How do you begin your work?

If there is something personal that I want to express then I take notes, draw but mostly write on my drawings. That way I can express the feeling I am having, particularly for the porcelain body casts or the sculptures.

If I am working intuitively in an abstract way, such as on the highly textural wall panels, then I prepare the ribbon-like strings of clay or the scale-like pieces by hand a day or two before and keep them moist so that I can work quickly on the form.

How do you see your materials? Are these all things that you imagine before starting each piece or do they develop during the process?

I like working intuitively, without sketching or preparing too much beforehand. I wouldn’t say I like too much control and want to allow the fire and nature of the material create on the forms. Of course there is a thought process and imagining the outcome I would like to have. Yet it is mostly allowing the “flow” and the material to guide me.
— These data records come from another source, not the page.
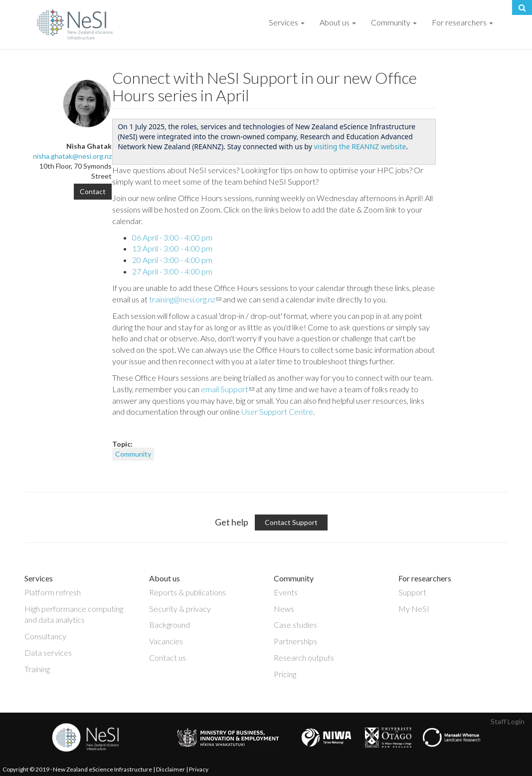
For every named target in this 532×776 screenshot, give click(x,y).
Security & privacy (180, 608)
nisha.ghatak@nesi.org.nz (72, 156)
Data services (48, 652)
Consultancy (45, 636)
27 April (172, 271)
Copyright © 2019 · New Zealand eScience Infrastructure (77, 769)
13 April (172, 248)
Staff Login (508, 721)
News (284, 608)
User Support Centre (277, 411)
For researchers (462, 22)
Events (286, 592)
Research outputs (304, 657)
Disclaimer (171, 769)
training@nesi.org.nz (185, 299)
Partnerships (295, 641)
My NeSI (414, 608)
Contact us (168, 657)
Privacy (198, 769)
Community (394, 22)
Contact (93, 191)
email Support (227, 389)
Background (170, 624)
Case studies (295, 624)
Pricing (285, 674)
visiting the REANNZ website (359, 146)
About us (338, 22)
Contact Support (291, 522)
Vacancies (166, 641)
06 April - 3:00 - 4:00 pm (172, 237)
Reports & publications (187, 592)
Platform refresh (52, 592)
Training (37, 669)
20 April (172, 259)
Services (287, 22)
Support (412, 592)
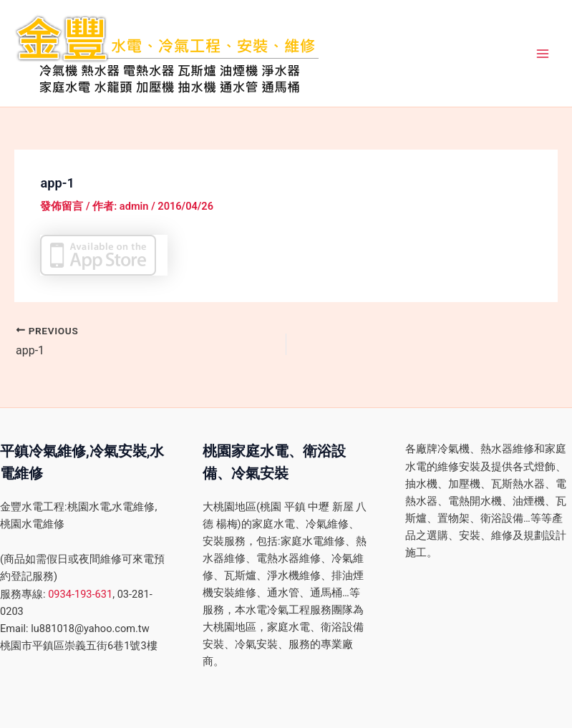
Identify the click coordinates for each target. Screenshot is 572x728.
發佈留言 (62, 206)
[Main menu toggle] (543, 54)
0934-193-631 (80, 594)
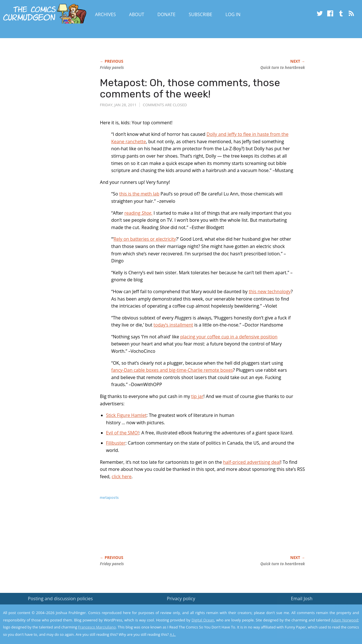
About (136, 14)
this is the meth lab (139, 194)
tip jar (197, 396)
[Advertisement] (203, 534)
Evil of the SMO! (122, 433)
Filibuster (116, 443)
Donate (167, 14)
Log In (233, 14)
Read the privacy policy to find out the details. (311, 609)
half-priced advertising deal (252, 462)
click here (122, 477)
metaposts (109, 497)
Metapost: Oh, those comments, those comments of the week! (190, 88)
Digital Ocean (203, 620)
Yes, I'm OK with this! (314, 623)
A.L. (173, 634)
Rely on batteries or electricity (145, 239)
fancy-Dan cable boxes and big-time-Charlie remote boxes (172, 370)
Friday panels (112, 68)
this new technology (270, 291)
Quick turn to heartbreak (283, 68)
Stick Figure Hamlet (126, 415)
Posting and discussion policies (61, 599)
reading (138, 213)
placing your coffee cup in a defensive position (229, 337)
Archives (105, 14)
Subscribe (200, 14)
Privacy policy (181, 599)
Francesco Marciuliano (97, 627)
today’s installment (173, 325)
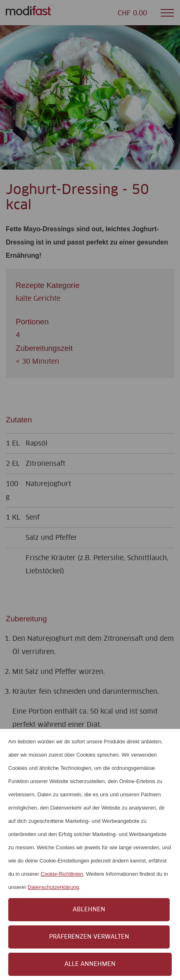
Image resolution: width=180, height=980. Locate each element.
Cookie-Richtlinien (62, 874)
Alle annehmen (90, 964)
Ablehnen (89, 910)
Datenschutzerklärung (53, 887)
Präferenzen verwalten (89, 937)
It is a two-way conversation, I am taking great effort to hear the other side.

Please tell us about your work and what drew you to creating works using hand formed porcelain?

I come from a fine art background working in oils. When I think back, I see that there was a need to capture three-dimensional form with more tactile surfaces which pushed me to work with different materials over the years.  As my materials changed from paint to paper to yarn and fabric later on, and then to much harder materials like marble and mosaic, my work became more textured and moving among dimensions has become a natural progress in my development.
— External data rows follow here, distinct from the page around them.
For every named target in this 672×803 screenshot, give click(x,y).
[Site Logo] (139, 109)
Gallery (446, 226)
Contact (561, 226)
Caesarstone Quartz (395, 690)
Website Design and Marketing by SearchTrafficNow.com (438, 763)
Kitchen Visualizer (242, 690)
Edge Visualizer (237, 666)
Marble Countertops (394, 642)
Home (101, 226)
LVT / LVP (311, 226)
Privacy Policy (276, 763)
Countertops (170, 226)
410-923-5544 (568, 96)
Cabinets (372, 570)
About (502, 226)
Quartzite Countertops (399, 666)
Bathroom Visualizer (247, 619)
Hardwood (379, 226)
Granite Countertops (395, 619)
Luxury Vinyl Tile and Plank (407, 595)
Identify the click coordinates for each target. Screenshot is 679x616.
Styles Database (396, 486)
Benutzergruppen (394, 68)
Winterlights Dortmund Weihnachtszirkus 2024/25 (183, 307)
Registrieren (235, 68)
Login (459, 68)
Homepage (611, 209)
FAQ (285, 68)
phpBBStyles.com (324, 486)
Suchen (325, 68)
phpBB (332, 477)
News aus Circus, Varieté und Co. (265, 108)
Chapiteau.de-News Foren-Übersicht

Porcelain by its nature is not an easy material to hand form, yet its unique tactile qualities are somehow addictive to touch. Among various clays that I worked with, porcelain became the one that I liked working with the most, due to its unique yet contrasting qualities such as being silky soft and delicate yet strong and robust.

“Large Colour Abstract 5

Tell us more about the development of ‘Large Colour Abstract 5’, the processes and techniques you have used?
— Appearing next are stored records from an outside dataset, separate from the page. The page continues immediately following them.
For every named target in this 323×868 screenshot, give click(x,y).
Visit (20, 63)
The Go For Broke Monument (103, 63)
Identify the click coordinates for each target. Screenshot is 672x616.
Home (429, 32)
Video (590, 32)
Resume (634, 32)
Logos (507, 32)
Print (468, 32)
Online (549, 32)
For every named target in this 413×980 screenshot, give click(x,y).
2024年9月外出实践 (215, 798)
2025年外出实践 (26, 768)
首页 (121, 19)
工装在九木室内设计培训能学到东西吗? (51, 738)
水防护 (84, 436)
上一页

I enjoy working with different techniques and processes that help me to actualize my ideas. Creating surfaces that entice the touch, present layers are something I have always been interested in my work.

The piece is part of a series of six wall panels. They develop from a need to work intuitively.  One day I started shaping small porcelain pieces in my hand before embedding them onto a porcelain surface. The experimenting with “scale like” pieces that have different qualities such as size, texture, colour, led me to carry on working in this fashion.

“If We Only Know” (sold)

What do your wall body sculptures mean to you, or what do you hope a viewer takes away from your work?

We, as human beings are very complex creatures. About 30 years ago, my questioning about life and what it is that I am looking for took me to a personal search within me. I started to feel a deeper understanding of myself; I started to observe the difference and somewhat contrasting qualities of what is within and outside of me. As a being our experiences are vast and varied immensely. Yet even though I feel my feelings are mine and personal, they are also universal.

I hope my work reflects on or reminds us of something that we already know.